* **JOBS**
(1) Which characters are named in the synopsis of Siegfried's forest scene?
(2) Answer these about the synopsis of Siegfried's forest scene:
(a) What does Siegfried cut to make an instrument?
(b) Where does the drop of the dragon's blood fall?
(c) What two things does the bird tell him to take from the cave?
(3) Resume the synopsis of Siegfried's forest scene, starting after its final sentence.

* **SOURCE TEXT**
☆ ☆ ☆

Siegfried, an orphan and the greatest hero in this mythic world, has been directed by the dwarf Mime to a cavern in the middle of the forest. Here the dragon Fafner guards the all-powerful Ring. Siegfried knows nothing of this—nor that the dwarf plans to poison him after he kills the dragon, to take the Ring and enjoy its power.
Siegfried has a quiet moment amidst rustling leaves to think about the mother who (he has just learned) died in giving birth to him. He tries to imitate the song of a wood bird by cutting a reed to make an instrument, but without success. Finally he decides to “sing” to the bird with his hunting horn. Fafner awakens, Siegfried kills him. During the fight, a drop of the dragon’s blood falls on his hand and burns. Instinctively, Siegfried puts it into his mouth. When he does so, he finds that the magical power of the dragon’s blood gives him the ability to understand the bird’s song. The bird tells him to take the ring and a magical helmet from the dragon’s cave.

☆ ☆ ☆

Entries on target coordinates:

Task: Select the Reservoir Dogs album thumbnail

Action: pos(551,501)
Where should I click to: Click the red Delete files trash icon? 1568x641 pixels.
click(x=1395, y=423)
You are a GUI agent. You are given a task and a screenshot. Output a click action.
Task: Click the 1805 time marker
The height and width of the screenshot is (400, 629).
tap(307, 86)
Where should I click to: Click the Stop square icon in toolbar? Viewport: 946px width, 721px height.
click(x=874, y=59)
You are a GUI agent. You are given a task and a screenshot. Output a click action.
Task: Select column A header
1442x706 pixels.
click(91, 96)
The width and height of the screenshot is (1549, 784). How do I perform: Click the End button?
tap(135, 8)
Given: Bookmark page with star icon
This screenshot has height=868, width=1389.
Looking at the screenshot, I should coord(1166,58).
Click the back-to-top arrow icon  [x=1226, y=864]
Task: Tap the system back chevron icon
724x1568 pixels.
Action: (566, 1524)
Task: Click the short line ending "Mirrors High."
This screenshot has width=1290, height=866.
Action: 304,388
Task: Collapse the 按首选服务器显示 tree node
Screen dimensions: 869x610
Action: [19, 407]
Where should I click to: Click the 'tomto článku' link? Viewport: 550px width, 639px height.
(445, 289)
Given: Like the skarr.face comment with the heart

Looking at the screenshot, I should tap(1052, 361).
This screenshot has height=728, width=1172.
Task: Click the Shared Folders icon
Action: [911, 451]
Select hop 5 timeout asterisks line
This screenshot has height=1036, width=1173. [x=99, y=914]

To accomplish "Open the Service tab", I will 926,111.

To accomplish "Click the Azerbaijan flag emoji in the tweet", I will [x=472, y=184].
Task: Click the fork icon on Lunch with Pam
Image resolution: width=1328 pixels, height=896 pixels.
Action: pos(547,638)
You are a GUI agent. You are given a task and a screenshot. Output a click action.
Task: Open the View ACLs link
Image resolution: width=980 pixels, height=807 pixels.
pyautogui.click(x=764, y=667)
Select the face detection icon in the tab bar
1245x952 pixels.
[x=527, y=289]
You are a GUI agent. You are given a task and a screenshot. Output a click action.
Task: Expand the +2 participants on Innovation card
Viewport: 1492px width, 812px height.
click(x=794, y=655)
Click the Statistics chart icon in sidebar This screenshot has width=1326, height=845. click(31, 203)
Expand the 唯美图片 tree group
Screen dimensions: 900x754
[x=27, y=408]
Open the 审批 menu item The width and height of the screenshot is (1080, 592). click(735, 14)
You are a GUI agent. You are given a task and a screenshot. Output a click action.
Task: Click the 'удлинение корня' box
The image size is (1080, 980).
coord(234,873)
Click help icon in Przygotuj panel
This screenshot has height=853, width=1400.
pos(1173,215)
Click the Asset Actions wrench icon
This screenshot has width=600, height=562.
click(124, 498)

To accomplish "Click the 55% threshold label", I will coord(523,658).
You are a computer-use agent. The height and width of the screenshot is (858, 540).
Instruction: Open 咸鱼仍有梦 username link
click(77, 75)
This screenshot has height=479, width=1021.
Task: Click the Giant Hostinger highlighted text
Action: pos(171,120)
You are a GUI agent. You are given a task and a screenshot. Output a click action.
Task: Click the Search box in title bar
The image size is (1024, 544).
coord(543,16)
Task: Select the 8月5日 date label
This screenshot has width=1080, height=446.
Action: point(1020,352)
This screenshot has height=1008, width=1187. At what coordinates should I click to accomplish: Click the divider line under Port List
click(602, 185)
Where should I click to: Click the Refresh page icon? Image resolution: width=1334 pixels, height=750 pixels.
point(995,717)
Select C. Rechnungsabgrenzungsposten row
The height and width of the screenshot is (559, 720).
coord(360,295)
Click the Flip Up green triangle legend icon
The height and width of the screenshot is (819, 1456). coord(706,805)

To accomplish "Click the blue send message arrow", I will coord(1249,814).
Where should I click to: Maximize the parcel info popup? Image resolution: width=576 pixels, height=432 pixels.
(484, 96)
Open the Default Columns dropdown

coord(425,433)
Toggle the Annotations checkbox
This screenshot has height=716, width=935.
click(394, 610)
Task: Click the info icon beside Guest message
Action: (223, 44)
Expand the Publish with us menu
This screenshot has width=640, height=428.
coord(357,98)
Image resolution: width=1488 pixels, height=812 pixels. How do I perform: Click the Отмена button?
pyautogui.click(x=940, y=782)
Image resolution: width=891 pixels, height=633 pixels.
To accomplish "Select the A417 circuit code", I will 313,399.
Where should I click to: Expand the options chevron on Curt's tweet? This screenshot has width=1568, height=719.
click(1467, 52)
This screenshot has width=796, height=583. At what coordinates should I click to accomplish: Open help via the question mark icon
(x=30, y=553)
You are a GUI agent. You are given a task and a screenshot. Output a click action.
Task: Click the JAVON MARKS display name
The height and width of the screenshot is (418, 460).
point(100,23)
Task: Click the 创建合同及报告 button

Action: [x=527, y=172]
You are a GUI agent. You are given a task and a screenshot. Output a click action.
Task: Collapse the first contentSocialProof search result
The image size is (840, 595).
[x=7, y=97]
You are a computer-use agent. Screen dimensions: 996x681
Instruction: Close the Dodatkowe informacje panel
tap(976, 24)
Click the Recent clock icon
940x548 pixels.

☆ ☆ ☆

* **ANSWERS FOR THE EXERCISE**
(1) Siegfried, Mime, Fafner

(2)
(a) A reed
(b) On his hand
(c) The ring and a magical helmet

(3)
The blood also lets Siegfried perceive that Mime’s words are lies intended to lull him to his own murder. He kills the dwarf and follows the bird, who tells him of a bride waiting for him on a mountain top surrounded by fire.
The passage known as the Forest Murmurs is drawn from this scene. A certain Herman Zump took two passages from the act—the quiet reflection that preceded the fight with the dragon, and the lively music of Siegfried’s departure following the bird—to create a self-contained orchestral passage. Wagner the magician never fails to exercise his powers of artistic sorcery when he gets the chance.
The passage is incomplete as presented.